Blue Mountains, Fairfield, Goulburn, Lithgow, Shellharbour and Wollongong Councils, and WaterNSW will join an existing Get the Site Right taskforce that includes the Cooks River Alliance, Department of Planning and Environment, Georges Riverkeeper, NSW Environment Protection Authority (EPA), Parramatta River Catchment Group, Sydney Coastal Councils Group, and more than 20 Sydney councils, including Bayside Council, Campbelltown City Council, City of Canterbury Bankstown, Fairfield City, Georges River Council, Liverpool City Council, Sutherland Shire Council, and Wollondilly Shire Council in the Georges River catchment.
The campaign launched by Parramatta River Catchment Group in 2016 aims to educate builders and developers on best practice erosion and sediment controls and highlight the impact of sediment laden runoff on our waterways and wildlife.
The growth of the campaign is timely in the wake of the recent significant rainfall and flooding experienced across parts of NSW, with more wet weather forecast in the coming months.

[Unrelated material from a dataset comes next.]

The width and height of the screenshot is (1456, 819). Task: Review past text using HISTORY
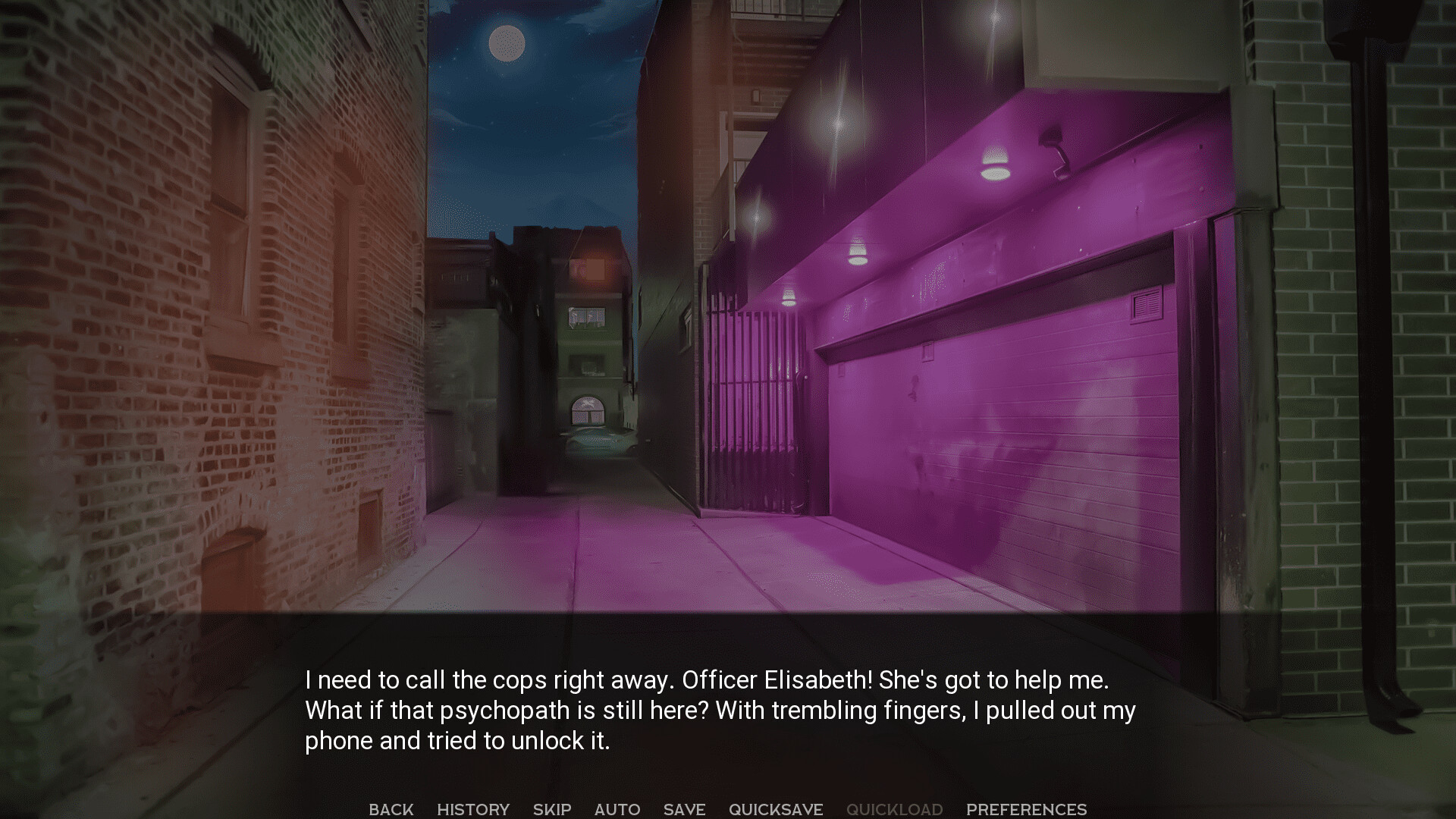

Already, an unprecedented amount of stormwater runoff including sediment from building sites has flowed into the state’s rivers, harbours and beaches.
The sediment laden runoff from building sites often contains common building materials such as cement, sand and soil. In large amounts, these materials can contaminate water and cause algal blooms that harm marine plants and animals. They can also build up in marine species and have a dangerous impact on the food chain.
The May campaign focuses on encouraging builders and developers to improve erosion and sediment controls on their sites to prevent further runoff from impacting our currently stressed waterways.
Examples of ways builders can manage sediment runoff include, establishing a single, stabilised entry and exit point to prevent tracking sediment off the site, installing sediment fencing correctly, diverting clean stormwater around the work site, and connecting downpipes from guttering to stormwater drains as soon as the roof is installed.
Leaving as much vegetation on the site and street verge as possible during construction, covering stockpiles from rain and wind, and sweeping the footpath and road every day and not hosing sediment into stormwater drains can also have a positive impact with little cost or time commitment.
NSW EPA Director Operations James Goodwin said the discoloration and pollution of many of the state’s waterways following heavy rains this year highlights what can happen when significant amounts of soil, litter, and other waste enters our waterways.
“Studies by the EPA show a large building site can lose up to four truckloads of soil in a single storm,”
Mr Goodwin said.
“By ensuring proper controls are in place on their sites, builders and developers play an important role in protecting our waterways and marine life from the harmful effects of sediment runoff. They can also avoid costly building materials being washed away.”
Georges Riverkeeper Program Manager Beth Salt is thrilled that more local councils and Water NSW are taking part in the campaign.
“Stormwater runoff causes most of the pollution in our urban waterways and controlling sediment runoff from building and construction sites is a simple and very effective way of combatting the problem.”
The Get the Site Right campaign will run throughout May with a one-day inspection blitz on Thursday, 19 May. A follow-up inspection blitz week will be held in October.
Members of the public are encouraged to report pollution incidents, including poor sediment control, to their local council or the EPA’s 24/7 Environment Line on 131 555.